Mi sembrano totalmente irricevibili le accuse di Melucci contro Giove. I tifosi possono ribellarsi contro Giove: loro sono legittimati: Melucci no.
Melucci dovrebbe solo scusarsi per la sua assoluta incapacità di programmare.
Giove e Melucci sono entrambi, con motivazioni differenti, responsabili dell’attuale situazione di crisi del Taranto. Se al primo possono essere imputabili da un lato i ritardi nei pagamenti, e dall’altro l’irritualità delle dimissioni che hanno fortemente messo in bilico il futuro della società calcistica rendendolo assolutamente problematico e complicato, al secondo, nel suo ruolo di decisore politico, ben altre sono le responsabilità imputabili.
Melucci sa da ormai 5 anni che nel 2026 si svolgeranno i giochi del Mediterraneo a Taranto- Più o meno dallo stesso tempo sa che allo stadio si sarebbero svolti dei lavori di rifacimento ex novo (come il sindaco avebbe voluto) o di aggiustamento e miglioramento (come poi sarà fatto).
Non è possibile che a Melucci non sia mai passato dalla mente che una società calcistica ha bisogno di uno stadio di calcio per disputare le sue partite e che, al contempo, una società calcistica, ha bisogno di uno stadio di calcio per poter avere incassi che consentano la sostenibilità finanziaria del suo impegno.

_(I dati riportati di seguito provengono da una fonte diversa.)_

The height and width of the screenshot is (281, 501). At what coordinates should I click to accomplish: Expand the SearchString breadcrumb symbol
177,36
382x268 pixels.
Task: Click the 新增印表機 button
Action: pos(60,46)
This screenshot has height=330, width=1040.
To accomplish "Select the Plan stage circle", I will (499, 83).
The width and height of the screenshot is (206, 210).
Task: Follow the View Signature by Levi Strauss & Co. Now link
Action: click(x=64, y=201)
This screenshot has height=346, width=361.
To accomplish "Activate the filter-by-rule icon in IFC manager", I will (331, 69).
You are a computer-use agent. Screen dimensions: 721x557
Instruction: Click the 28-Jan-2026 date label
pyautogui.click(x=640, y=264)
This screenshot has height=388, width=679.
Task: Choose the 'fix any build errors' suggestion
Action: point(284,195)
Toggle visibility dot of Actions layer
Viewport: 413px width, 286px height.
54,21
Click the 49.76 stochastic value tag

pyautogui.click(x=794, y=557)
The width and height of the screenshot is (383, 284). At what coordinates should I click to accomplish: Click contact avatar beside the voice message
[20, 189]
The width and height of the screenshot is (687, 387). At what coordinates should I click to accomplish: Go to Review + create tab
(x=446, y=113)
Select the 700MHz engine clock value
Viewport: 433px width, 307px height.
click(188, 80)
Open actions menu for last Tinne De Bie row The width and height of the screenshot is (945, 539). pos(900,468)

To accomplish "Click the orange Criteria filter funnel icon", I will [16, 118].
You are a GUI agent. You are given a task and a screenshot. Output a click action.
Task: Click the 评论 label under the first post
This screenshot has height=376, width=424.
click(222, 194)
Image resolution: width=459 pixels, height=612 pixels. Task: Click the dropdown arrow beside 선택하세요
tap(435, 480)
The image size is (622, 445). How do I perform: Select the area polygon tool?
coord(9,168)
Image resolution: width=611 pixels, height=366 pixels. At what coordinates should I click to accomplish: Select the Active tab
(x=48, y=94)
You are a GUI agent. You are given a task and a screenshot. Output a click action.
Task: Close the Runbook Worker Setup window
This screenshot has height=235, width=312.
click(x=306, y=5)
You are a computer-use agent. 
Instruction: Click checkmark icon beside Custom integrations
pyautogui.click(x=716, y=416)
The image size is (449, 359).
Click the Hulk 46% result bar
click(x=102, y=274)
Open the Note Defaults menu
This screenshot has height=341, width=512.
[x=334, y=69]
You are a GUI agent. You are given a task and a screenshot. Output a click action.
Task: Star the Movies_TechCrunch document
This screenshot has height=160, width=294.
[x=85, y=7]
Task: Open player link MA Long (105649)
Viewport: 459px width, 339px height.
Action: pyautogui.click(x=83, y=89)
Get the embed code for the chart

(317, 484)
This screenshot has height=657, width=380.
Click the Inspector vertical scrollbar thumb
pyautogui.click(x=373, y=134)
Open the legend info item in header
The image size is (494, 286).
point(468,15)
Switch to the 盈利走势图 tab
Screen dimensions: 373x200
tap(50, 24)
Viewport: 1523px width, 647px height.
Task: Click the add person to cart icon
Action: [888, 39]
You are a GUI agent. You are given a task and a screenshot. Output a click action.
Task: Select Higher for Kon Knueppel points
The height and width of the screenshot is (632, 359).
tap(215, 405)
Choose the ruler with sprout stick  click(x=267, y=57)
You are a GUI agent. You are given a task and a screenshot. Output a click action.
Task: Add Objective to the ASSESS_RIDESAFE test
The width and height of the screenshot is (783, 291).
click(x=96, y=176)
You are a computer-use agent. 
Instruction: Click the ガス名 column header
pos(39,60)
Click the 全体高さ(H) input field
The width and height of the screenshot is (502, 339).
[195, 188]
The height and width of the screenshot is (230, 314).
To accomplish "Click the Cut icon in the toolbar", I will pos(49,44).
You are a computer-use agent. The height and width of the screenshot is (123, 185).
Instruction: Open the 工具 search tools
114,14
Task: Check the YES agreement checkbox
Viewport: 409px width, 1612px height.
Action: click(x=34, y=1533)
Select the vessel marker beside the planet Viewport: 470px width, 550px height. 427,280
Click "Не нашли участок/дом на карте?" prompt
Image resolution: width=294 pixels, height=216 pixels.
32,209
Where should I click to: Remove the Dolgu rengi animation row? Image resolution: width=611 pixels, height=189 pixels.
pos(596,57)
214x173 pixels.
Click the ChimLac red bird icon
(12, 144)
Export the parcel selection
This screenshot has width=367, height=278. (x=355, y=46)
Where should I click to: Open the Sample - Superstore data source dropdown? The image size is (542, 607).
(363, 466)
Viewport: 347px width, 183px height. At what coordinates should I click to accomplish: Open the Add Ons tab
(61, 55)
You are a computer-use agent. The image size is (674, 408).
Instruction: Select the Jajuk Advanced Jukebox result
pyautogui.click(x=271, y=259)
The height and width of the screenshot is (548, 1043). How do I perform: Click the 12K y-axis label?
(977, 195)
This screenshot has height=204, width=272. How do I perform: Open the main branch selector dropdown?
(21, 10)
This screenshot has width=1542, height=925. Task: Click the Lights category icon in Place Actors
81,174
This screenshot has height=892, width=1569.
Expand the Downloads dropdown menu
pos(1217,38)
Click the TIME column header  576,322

Melucci, come sempre, si è dimostrato campione del mondo di annunci e di attacchi verso coloro, che a vario titolo, possono avere un pensiero divergente dal suo. Ancora una volta ha pero’ dimostrato di essere assolutamente incapace di progettare e di prevenire i problemi e trovare le soluzioni. Eppure nessun sindaco nella storia recente della città, ha potuto godere delle risorse di cui egli. e le sue amministrazioni, hanno goduto in questi anni.